[[ INFORMATION SHOWN open ]]

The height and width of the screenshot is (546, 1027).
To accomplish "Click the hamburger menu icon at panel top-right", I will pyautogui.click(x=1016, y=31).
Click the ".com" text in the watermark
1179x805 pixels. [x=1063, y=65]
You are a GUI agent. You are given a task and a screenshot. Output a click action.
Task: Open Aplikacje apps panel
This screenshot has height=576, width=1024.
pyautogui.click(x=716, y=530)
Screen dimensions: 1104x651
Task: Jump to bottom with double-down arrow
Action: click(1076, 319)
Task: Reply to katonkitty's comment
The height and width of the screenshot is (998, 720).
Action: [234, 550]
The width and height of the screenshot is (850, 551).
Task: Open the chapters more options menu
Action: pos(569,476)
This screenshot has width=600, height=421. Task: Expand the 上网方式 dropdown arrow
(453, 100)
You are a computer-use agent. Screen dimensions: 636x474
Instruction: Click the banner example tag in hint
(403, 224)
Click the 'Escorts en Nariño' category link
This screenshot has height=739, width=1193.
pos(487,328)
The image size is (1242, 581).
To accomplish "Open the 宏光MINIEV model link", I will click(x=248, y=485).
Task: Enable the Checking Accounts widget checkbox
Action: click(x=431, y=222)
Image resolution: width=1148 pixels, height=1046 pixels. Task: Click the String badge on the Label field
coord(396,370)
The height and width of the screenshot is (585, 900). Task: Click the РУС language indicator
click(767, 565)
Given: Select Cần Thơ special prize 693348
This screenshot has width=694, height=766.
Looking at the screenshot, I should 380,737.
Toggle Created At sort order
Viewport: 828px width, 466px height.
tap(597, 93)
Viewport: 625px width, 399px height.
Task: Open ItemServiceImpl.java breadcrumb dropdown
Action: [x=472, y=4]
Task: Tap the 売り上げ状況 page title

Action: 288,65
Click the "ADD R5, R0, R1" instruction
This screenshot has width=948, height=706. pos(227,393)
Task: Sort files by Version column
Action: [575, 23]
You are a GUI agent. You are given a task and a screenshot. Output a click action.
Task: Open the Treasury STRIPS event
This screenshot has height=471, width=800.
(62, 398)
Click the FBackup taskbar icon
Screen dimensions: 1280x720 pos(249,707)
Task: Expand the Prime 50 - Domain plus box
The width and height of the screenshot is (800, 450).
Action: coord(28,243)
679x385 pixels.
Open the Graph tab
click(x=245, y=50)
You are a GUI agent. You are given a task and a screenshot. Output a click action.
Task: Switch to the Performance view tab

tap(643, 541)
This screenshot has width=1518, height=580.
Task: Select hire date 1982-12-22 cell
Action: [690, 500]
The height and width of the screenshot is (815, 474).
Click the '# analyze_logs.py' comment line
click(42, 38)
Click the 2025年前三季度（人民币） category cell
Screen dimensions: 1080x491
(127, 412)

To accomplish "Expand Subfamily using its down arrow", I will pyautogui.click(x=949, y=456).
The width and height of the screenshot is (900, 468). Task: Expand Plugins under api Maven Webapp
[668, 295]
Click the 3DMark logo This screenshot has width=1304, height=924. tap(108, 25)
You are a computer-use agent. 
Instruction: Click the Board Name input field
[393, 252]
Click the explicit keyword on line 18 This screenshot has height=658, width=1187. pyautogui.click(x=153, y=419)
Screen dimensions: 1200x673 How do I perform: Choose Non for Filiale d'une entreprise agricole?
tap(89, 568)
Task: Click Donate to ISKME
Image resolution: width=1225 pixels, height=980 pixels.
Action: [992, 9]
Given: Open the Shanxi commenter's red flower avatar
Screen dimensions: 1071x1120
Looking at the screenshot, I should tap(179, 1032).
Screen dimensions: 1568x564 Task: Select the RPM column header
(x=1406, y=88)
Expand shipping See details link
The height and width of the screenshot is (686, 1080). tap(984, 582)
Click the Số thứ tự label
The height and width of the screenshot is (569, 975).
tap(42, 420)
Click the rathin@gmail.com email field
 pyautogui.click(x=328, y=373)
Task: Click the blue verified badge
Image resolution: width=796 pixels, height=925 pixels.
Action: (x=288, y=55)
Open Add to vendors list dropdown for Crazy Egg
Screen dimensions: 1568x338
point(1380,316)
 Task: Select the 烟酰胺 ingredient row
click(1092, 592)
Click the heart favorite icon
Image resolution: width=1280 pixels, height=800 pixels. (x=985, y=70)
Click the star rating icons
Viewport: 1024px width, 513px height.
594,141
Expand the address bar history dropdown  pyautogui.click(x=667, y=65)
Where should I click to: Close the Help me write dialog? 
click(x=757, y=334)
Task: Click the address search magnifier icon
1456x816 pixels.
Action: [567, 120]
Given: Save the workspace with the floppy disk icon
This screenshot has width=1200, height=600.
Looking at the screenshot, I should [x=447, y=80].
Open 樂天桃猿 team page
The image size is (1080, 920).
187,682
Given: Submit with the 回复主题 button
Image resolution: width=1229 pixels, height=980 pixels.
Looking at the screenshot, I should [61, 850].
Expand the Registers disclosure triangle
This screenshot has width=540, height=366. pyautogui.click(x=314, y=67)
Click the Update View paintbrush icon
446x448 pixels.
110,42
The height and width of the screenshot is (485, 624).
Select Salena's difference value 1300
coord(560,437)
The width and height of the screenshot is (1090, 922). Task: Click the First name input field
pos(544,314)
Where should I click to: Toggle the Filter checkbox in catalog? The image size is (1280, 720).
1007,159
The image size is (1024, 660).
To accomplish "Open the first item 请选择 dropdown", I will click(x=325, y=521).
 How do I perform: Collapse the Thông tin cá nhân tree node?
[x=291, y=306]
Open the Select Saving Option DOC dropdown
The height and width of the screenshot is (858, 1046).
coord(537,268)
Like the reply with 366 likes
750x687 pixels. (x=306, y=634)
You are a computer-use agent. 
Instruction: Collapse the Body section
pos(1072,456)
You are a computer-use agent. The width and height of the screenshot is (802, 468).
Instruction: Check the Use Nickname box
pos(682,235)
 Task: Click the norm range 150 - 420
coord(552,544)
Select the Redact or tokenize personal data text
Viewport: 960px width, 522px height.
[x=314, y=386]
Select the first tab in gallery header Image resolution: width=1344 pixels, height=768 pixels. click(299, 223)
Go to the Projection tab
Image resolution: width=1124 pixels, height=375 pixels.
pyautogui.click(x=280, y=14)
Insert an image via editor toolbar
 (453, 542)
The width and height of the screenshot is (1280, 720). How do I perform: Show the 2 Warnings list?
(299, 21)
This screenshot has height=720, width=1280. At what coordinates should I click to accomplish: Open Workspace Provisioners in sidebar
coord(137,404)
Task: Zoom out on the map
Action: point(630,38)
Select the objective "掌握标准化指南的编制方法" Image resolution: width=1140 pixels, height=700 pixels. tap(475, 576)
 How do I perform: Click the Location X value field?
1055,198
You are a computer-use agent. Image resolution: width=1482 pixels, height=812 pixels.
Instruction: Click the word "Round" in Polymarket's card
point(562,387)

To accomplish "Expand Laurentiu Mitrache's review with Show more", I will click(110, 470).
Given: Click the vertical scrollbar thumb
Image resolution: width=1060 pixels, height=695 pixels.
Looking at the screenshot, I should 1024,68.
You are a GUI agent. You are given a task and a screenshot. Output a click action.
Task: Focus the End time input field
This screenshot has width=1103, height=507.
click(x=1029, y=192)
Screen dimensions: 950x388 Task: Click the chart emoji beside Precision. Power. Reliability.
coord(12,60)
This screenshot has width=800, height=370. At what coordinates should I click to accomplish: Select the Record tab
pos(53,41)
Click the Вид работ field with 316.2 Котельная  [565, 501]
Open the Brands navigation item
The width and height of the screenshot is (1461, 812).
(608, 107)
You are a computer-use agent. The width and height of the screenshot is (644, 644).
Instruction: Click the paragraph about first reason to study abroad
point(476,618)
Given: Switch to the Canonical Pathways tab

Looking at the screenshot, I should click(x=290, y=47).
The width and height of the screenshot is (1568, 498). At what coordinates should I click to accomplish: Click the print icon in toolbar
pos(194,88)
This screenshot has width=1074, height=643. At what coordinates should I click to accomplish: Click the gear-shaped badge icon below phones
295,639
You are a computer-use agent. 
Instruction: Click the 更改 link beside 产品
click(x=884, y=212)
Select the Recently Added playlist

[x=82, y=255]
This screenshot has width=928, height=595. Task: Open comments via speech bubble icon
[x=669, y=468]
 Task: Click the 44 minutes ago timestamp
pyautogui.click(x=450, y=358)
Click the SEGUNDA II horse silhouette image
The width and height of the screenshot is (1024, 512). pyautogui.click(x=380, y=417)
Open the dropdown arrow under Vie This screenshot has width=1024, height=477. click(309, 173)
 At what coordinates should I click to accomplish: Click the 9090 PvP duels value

[[ INFORMATION SHOWN closed ]]

WHAT IS BEING ASKED: Tell how many lines above include "address", and add no other text.

ANSWER TO THIS EXERCISE: 2